We first create the VAE-GLC.

#### NOTE:
To obtain a Gaussian Quadratic Classifier, us a GMM model with individual (diagonal) covariance matrix.

In [None]:
# Dimension of the observed space.
obs_dim = data.shape[1]

# Dimension of the latent space. In this example, it is equal to the 
# dimension of the observed space for ease of visualisation.
# We also exploit it for a direct skip-connection from input
# to the mean.
latent_dim = obs_dim

# Number of units per hidden-layer.
n_units = 20

class GaussianMLP(nn.Module):
    def __init__(self, structure, space_dim):
        super().__init__()
        self.nn = structure
        self.h2mean = nn.Linear(n_units, space_dim)
        self.h2logvar = nn.Linear(n_units, space_dim)
    
        self.h2logvar.bias.data += -1.0 # init with small (log)variance
            
    def forward(self, X):
        h = self.nn(X)
        mean = self.h2mean(h)
        logvar = self.h2logvar(h)
        return beer.NormalDiagonalCovarianceMLP(mean + X, logvar.exp())

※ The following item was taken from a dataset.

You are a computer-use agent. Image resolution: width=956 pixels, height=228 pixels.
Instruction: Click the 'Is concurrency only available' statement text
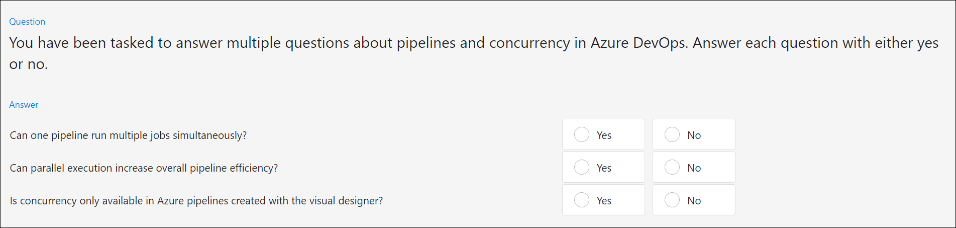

# Neural network structure of the encoder/decoder of the model.
enc_struct = nn.Sequential(
    nn.Linear(obs_dim, n_units),
    nn.Tanh(),
    nn.Linear(n_units, n_units),
    nn.Tanh(),
)

dec_struct = nn.Sequential(
    nn.Linear(obs_dim, n_units),
    nn.Tanh(),
    nn.Dropout(p=0.01),
    nn.Linear(n_units, n_units),
    nn.Tanh(),
    nn.Dropout(p=0.01)
)

# Model of the latent space.
# We use Mixture of normal with diagonal cov. It can be changed
# to other model.
# ----------------------------------------------------------------------

weights = torch.ones(ntargets) / ntargets
normalset = beer.NormalSetSharedDiagonalCovariance.create(
    torch.zeros(latent_dim), torch.ones(latent_dim), ntargets, noise_std=0.1
)

latent_model = beer.Mixture.create(weights, normalset)

# ----------------------------------------------------------------------

# Putting everything together to build the SVAE.
model = beer.VAE(GaussianMLP(enc_struct, obs_dim), GaussianMLP(dec_struct, obs_dim), latent_model, nsamples=15)
elbos = []

## Variational Bayes Training

In [None]:
npoints = 500
epochs = 5_000
lrate_bayesmodel = 1
lrate_encoder = 1e-3
X = torch.from_numpy(data[:npoints]).float()
targets = torch.from_numpy(labels[:npoints]).long()
elbo_fn = beer.EvidenceLowerBound(len(X))

nnet_parameters = list(model.encoder.parameters()) + list(model.decoder.parameters())
std_optimizer = torch.optim.Adam(nnet_parameters, lr=lrate_encoder, weight_decay=1e-2)
params = model.latent_model.parameters
optimizer = beer.BayesianModelOptimizer(params, lrate_bayesmodel, 
    std_optim=std_optimizer)
    
for epoch in range(epochs):
    optimizer.zero_grad()
    elbo = elbo_fn(model, Variable(X), Variable(targets))
    elbo.backward()
    elbo.natural_backward()
    optimizer.step()
    
    if epoch > 0:
        elbos.append(float(elbo) / len(X))

# Plot the ELBO.
fig = figure(title='ELBO', width=400, height=400, x_axis_label='step',
              y_axis_label='ln p(X)')
fig.line(np.arange(len(elbos)), elbos, color='blue')

show(fig)

In [None]:
d = 100
enc_state = model.encoder(X[:d])
mean, var = enc_state.mean.data.numpy(), enc_state.var.data.numpy()
    
fig1 = figure(width=400, height=400)
for l, m, v in zip(labels[:d], mean, var):
    fig1.circle(m[0], m[1], color=colors[int(l)])
    fig1.ellipse(x=m[0], y=m[1], 
                 width=2 * np.sqrt(v[0]), 
                 height=2 * np.sqrt(v[1]), 
                 fill_alpha=0, color=colors[int(l)]) 
    fig1.cross(m[0], m[1], color=colors[int(l)])
for color, comp in zip(colors, model.latent_model.modelset):
    plotting.plot_normal(fig1, comp.mean.numpy(), comp.cov.numpy(), alpha=.3,
                         line_color='black', color=color)

fig2 = figure(title='Data', width=400, height=400)
colors = ['salmon', 'blue', 'green', 'yellow', 'black', 'red', 'cyan', 'purple', 'brown', 'pink']
for sX, color in zip(Xs, colors):
    fig2.circle(sX[:, 0], sX[:, 1], color=color)

grid = gridplot([[fig1, fig2]])
show(grid)